Directions for this task: Where the data below has the string "Open", return the whole line.

Data:
┌────────
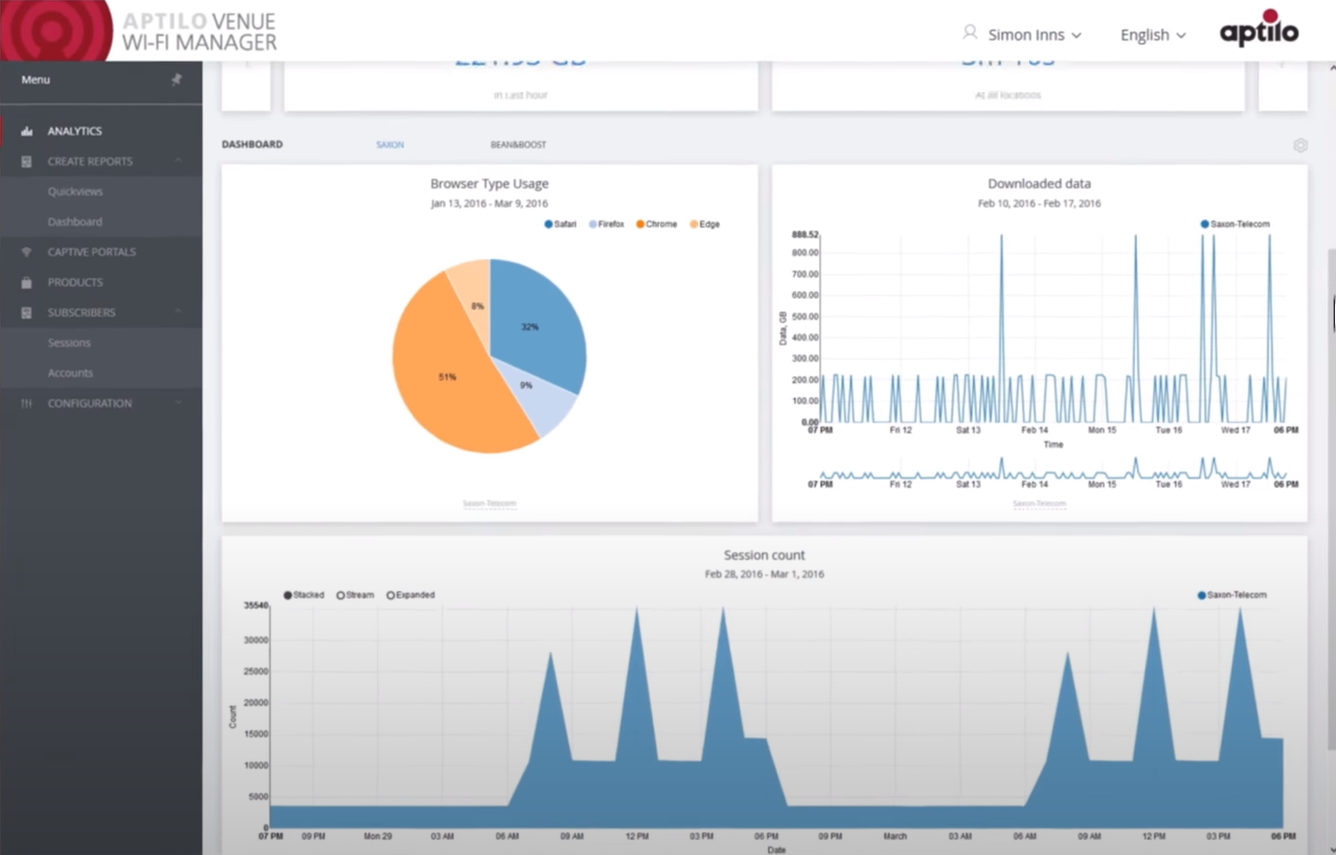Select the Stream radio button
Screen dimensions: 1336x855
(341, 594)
└────────
┌────────
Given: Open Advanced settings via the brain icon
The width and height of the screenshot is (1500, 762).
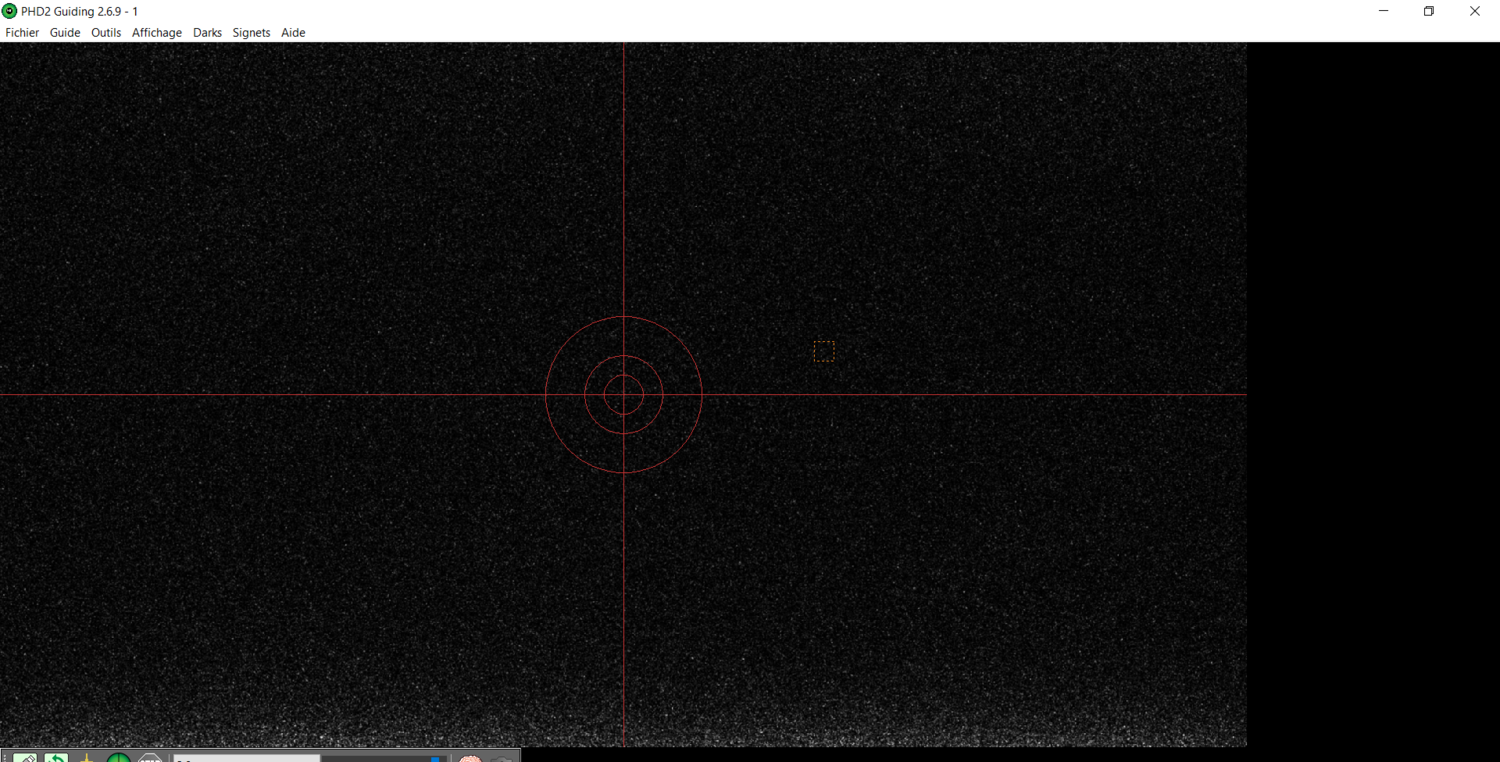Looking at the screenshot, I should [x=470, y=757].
└────────
┌────────
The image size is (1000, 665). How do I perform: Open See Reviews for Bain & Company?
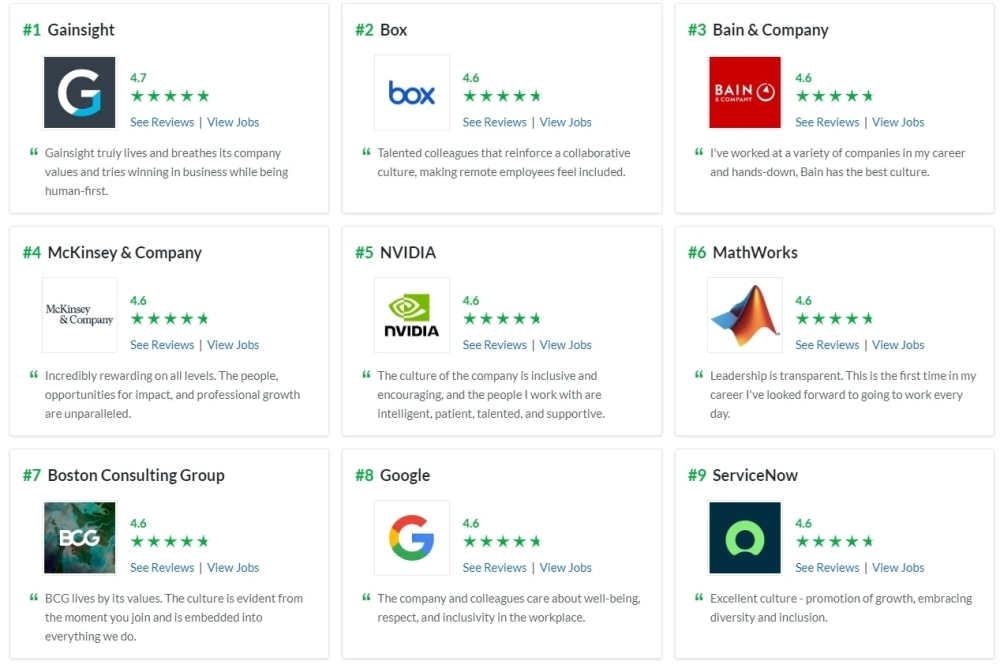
└────────
Answer for this exercise:
Given: Open Advanced settings via the brain icon
The image size is (1000, 665). How do I perform: Open See Reviews for Bain & Company?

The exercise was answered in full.